------ TEXT SECTION ------
A 10-text Relationship With My Invisible Boyfriend

By Emma Whalen

Illustration by Gloria Gonzalez

Having an invisible boyfriend or girlfriend is nothing new.

There was always that one kid who claimed to have a girlfriend he met at summer camp. They were star-crossed lovers, and she lived out of state... And no one believed it for a second. (Think Napoleon Dynamite, carrying around the head shot of his girlfriend who just happens to go to a different school).

Or out on a Saturday night: Instead of dousing a pesky bar creep with your drink, you simply explain that you’re in a committed relationship and hope they leave you alone.

Invisibleboyfriend.com is a more high tech and expensive version of what we have been doing since the tempestuous days of middle school dances.

The Invisible Boyfriend website, along with its counterpart, Invisible Girlfriend, launched three weeks ago and has already gained significant media attention. The website allows subscribers to construct a profile of a virtual boyfriend or girlfriend and carry out conversations with them via text.

While some people may enjoy the cool factor that comes with a boy or girlfriend that no one will know, the creators also hope the service will help people avoid uncomfortable situations such as the one described by Founder Matthew Homann in an interview with a BetaBeat reporter. “[Imagine] you’ve got conservative grandparents in the Bible Belt who can’t believe you might be gay or lesbian,” Homann says. The texts and profiles will get nosy family members off your back. To make the process both efficient and believable, the responses are from a mix of automated and human sources.

My Invisible Boyfriend

For the purposes of this article, and the sake of my bank account, I elected to go for a free trial of the Invisible Boyfriend service. The regular $25 per month fee includes 50 text messages, 10 voicemails, and one postcard, but I could get 10 texts for free. I tried to take the limited texts into account when building my boyfriend. What kind of guy would I want to date if I knew it was doomed from the start? Who would be the most fun? If I only have a limited amount of time with this person, they’d better be worth showing off. So naturally, I was going to create the wealthiest, most lavish, boyfriend I could come up with. Go big or go home, if you will.
------
USING THE INFORMATION —
1 > Answer these questions about the Invisible Boyfriend article.
(a) How long before the article was written did the website launch?
(b) Who is named as the founder of the service?
(c) What does the regular monthly fee cost?
2 > Print the passage of the Invisible Boyfriend article starting at "Or out on a" and ending at "them via text.".
3 > Decide whether each statement agrees with the Invisible Boyfriend article, answering yes or no and quoting the words that settle it.
(a) The responses subscribers receive come only from automated sources.
(b) The free trial allowed 10 text messages.
(c) Invisible Girlfriend launched at the same time as Invisible Boyfriend.
The material from here on comes from a different source.
------ DATA SECTION ------
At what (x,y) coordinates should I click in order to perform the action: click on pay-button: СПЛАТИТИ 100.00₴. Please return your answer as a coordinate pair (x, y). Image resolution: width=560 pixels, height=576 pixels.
------
OUTPUTS FOR THE TASKS —
1 >
(a) Three weeks
(b) Matthew Homann
(c) $25 per month

2 >
Or out on a Saturday night: Instead of dousing a pesky bar creep with your drink, you simply explain that you’re in a committed relationship and hope they leave you alone.

Invisibleboyfriend.com is a more high tech and expensive version of what we have been doing since the tempestuous days of middle school dances.

The Invisible Boyfriend website, along with its counterpart, Invisible Girlfriend, launched three weeks ago and has already gained significant media attention. The website allows subscribers to construct a profile of a virtual boyfriend or girlfriend and carry out conversations with them via text.

3 >
(a) No: "the responses are from a mix of automated and human sources."
(b) Yes: "but I could get 10 texts for free."
(c) Yes: "along with its counterpart, Invisible Girlfriend, launched three weeks ago"